To do this, the USSU Pride Centre hosted Asexual Awareness Week from Oct. 24-28, an event that included a screening of the documentary (A)sexual at OUTSaskatoon on Oct. 24 and an asexual panel on Oct. 27, in which panelists discussed their experiences of identifying as asexual. On Oct. 28, there was a wrap up party, which also took place at OUTSaskatoon.
At the asexual panel, Kenny Starling, a second-year sociology student and co-ordinator of the Pride Centre, outlined the different identities on the asexual spectrum.
“An asexual is someone who does not experience sexual attraction at all. This does not include libido because anyone can have a libido — that’s just your sex drive. Sexual attraction is actually where that libido is directed towards,” Starling said.

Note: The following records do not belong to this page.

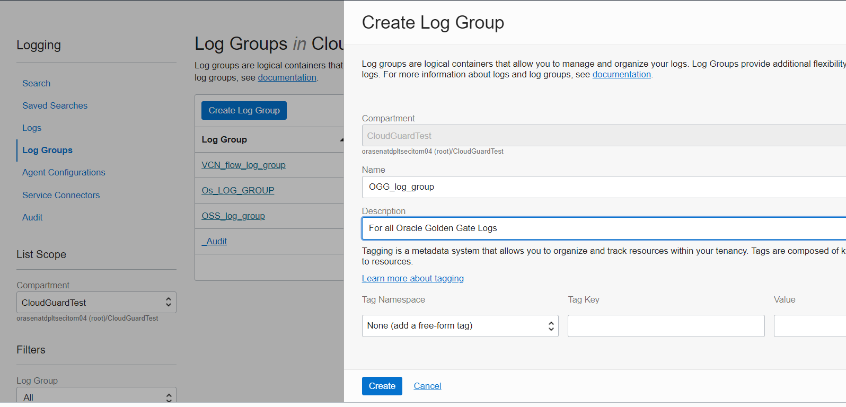Sort the Log Group column arrow
This screenshot has height=407, width=846.
[341, 140]
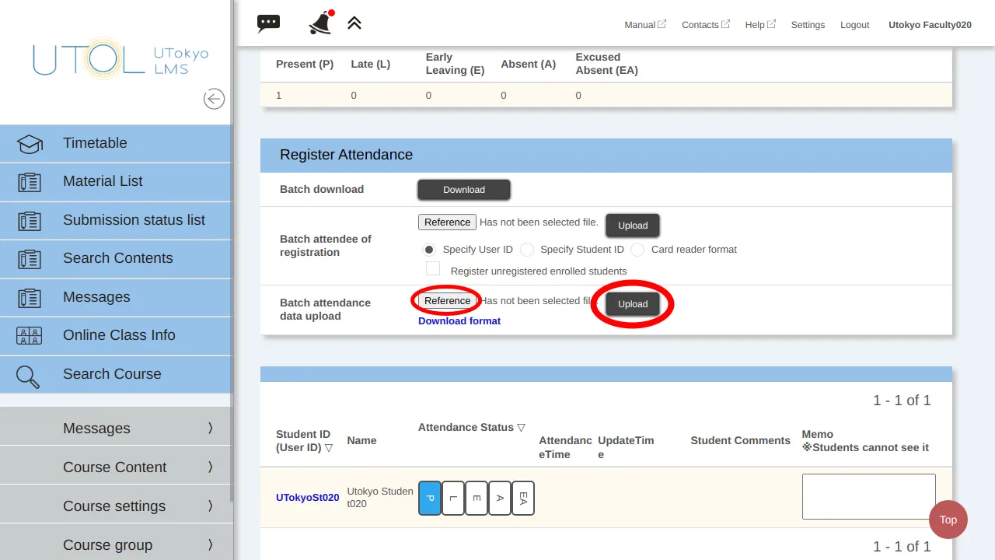Click the notification bell icon
Screen dimensions: 995x560
click(x=320, y=23)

The asexual spectrum also includes demisexual, when a person does not experience sexual attraction until they have formed a bond with someone, and greysexual, when a person only sometimes feels sexual attraction towards others.
Starling also spoke about the difference between asexuality and aromanticism.
“Aromanticism is when someone experiences no romantic attraction. This does not mean that they can’t be in a relationship; it just means that they don’t experience feelings of attraction,” Starling said.
Many people have a hard time understanding asexuality, and it can also be difficult to come to terms with being an asexual person, as the panelists described. Ashley Clouthier, a fifth-year English and history student spoke about her experience.
“I think the fact that I’ve never felt sexual attraction to women particularly made me feel as though I was just heterosexual and a lot of that I think was socialization,” Clouthier said.
As well as heteronormative socialization, Clouthier described what it feels like to identify as asexual in a very sexual society.
“We live in a very hypersexualized culture and I think that’s what contributes to the misunderstanding of asexuality — the fact that there’s so much focus on sex. Everything’s about sex,” Clouthier said.
April Nechvateo, an outreach and support co-ordinator at OUTSaskatoon, thinks that the belief that asexuality does not exist or is a phase is one of the most common misconceptions when it comes to asexuality.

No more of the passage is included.